Appellants might consider it unjust for this Panel to deem any arguments challenging the sanctions orders forfeited. Given the procedural history of the appellants' appeals, we disagree. In the appeal from the sanctions orders (CC-15-1353), this Panel originally set a deadline of November 30, 2015 for appellants' opening brief. That deadline passed without Cuevas and Koebel filing their opening brief. On February 29, 2016, this Panel issued an order denying Cuevas' and Koebel's request to consolidate the dismissal appeal and the sanctions appeal. In that order, the Panel noted that the appellants' appeal brief for the sanctions appeal was past due and granted appellants one final chance to file their opening appeal brief for the sanctions appeal. The order set a final due date of 28 days from the date of the order (March 28, 2016) and specified that "[n]o further extensions of time will be granted."

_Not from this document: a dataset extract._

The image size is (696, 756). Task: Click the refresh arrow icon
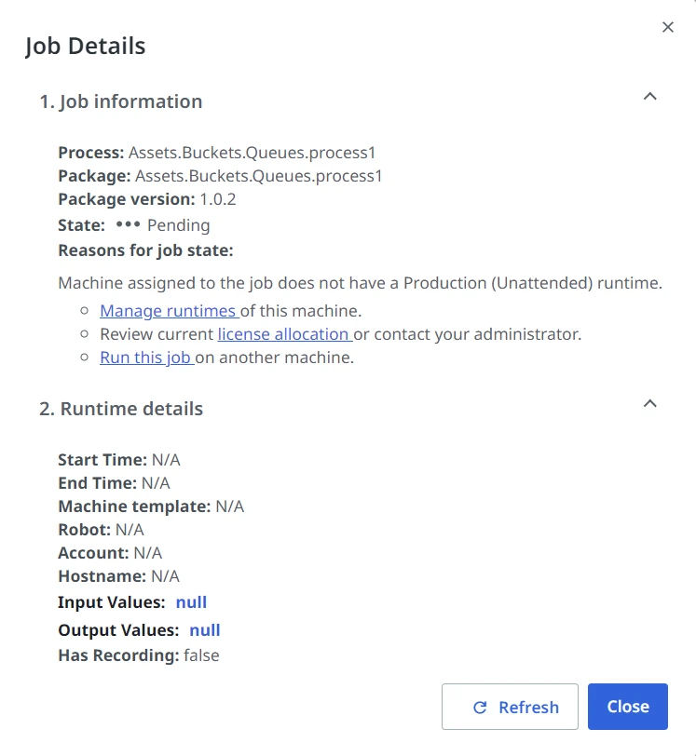[480, 708]
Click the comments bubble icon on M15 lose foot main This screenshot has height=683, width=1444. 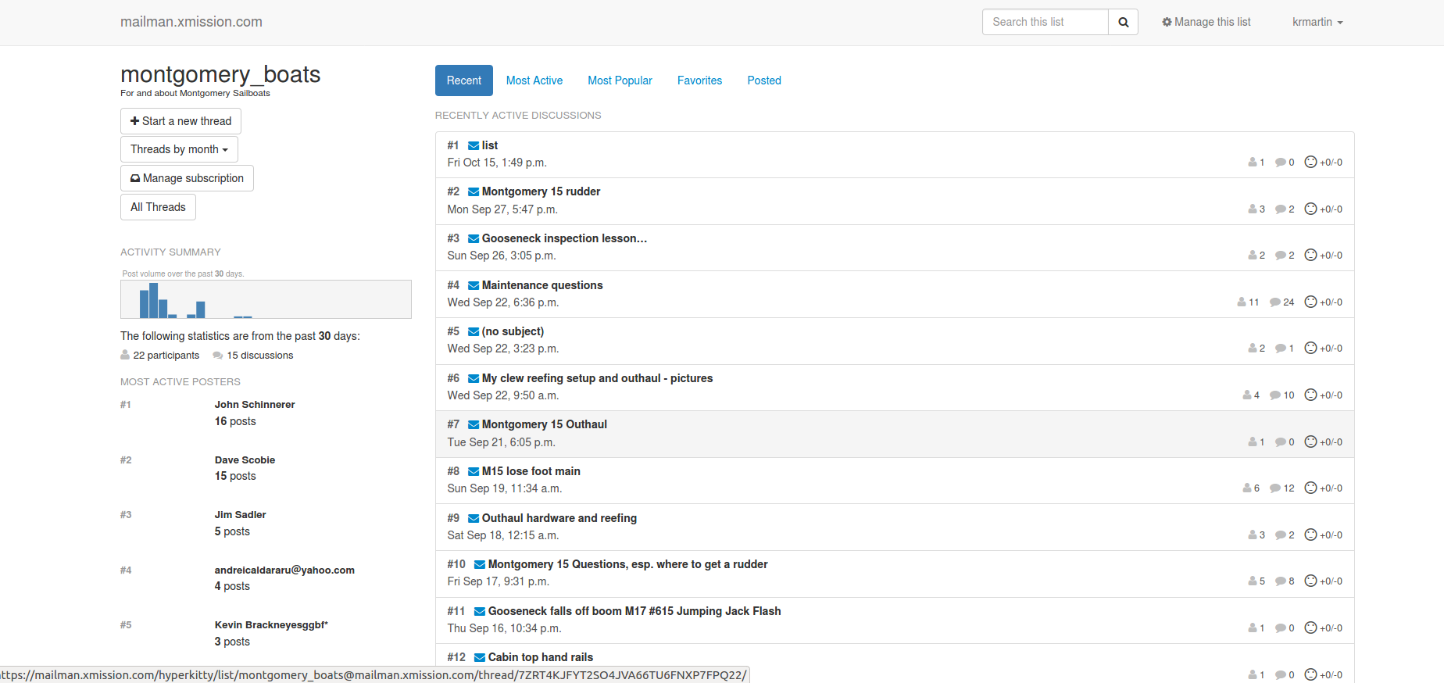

Instead of filing the opening brief for the sanctions appeal or seeking prompt reconsideration of the scheduling aspects of the Panel's February 29, 2016 order, appellants waited until March 28, 2016 - the date the brief was due - and filed an "emergency motion" to suspend the briefing schedule or in the alternative for an additional thirty-day extension. Furthermore, the contents of the so-called emergency motion indicate that all of the factual allegations on which the motion was based were known to appellant Koebel at the time the Panel entered its February 29, 2016 order.
Then, on April 18, 2016, appellants filed what they suggested was a second amended joint brief for both the dismissal appeal and the sanctions appeal; but this brief still did not include any arguments specifically and distinctly challenging the sanctions orders. Instead, as part of their filing of this brief, the appellants included a "preamble" renewing appellants' request for suspension or extension of the briefing schedule for the sanctions appeal and indicating that, if those requests ultimately were denied, appellants anticipated filing a request to supplement their second amended joint brief.
Finally, on May 25, 2016, the Panel issued an order in the sanctions appeal denying suspension of briefing and stating that "[a]ppellants must rest on the brief they have filed in this appeal."
By (not) prosecuting the sanctions appeal in this fashion, appellants sought to substitute their judgment in place of the Panel's regarding when the sanctions appeal should be briefed. They further attempted to undermine the Panel's authority to control its docket and the course of proceedings. See generally Hernandez v. City of El Monte, 138 F.3d 393, 398 (9th Cir. 1998) (acknowledging such authority); United States v. Oregon, 913 F.2d 576, 589 (9th Cir. 1990) (same). Consequently, it is not unjust to deem all of appellants' sanctions-related arguments forfeited under Wu and Brownfield.
CONCLUSION
For the reasons set forth above, we AFFIRM the bankruptcy court's dismissal of Cuevas' chapter 7 bankruptcy case and its imposition of sanctions.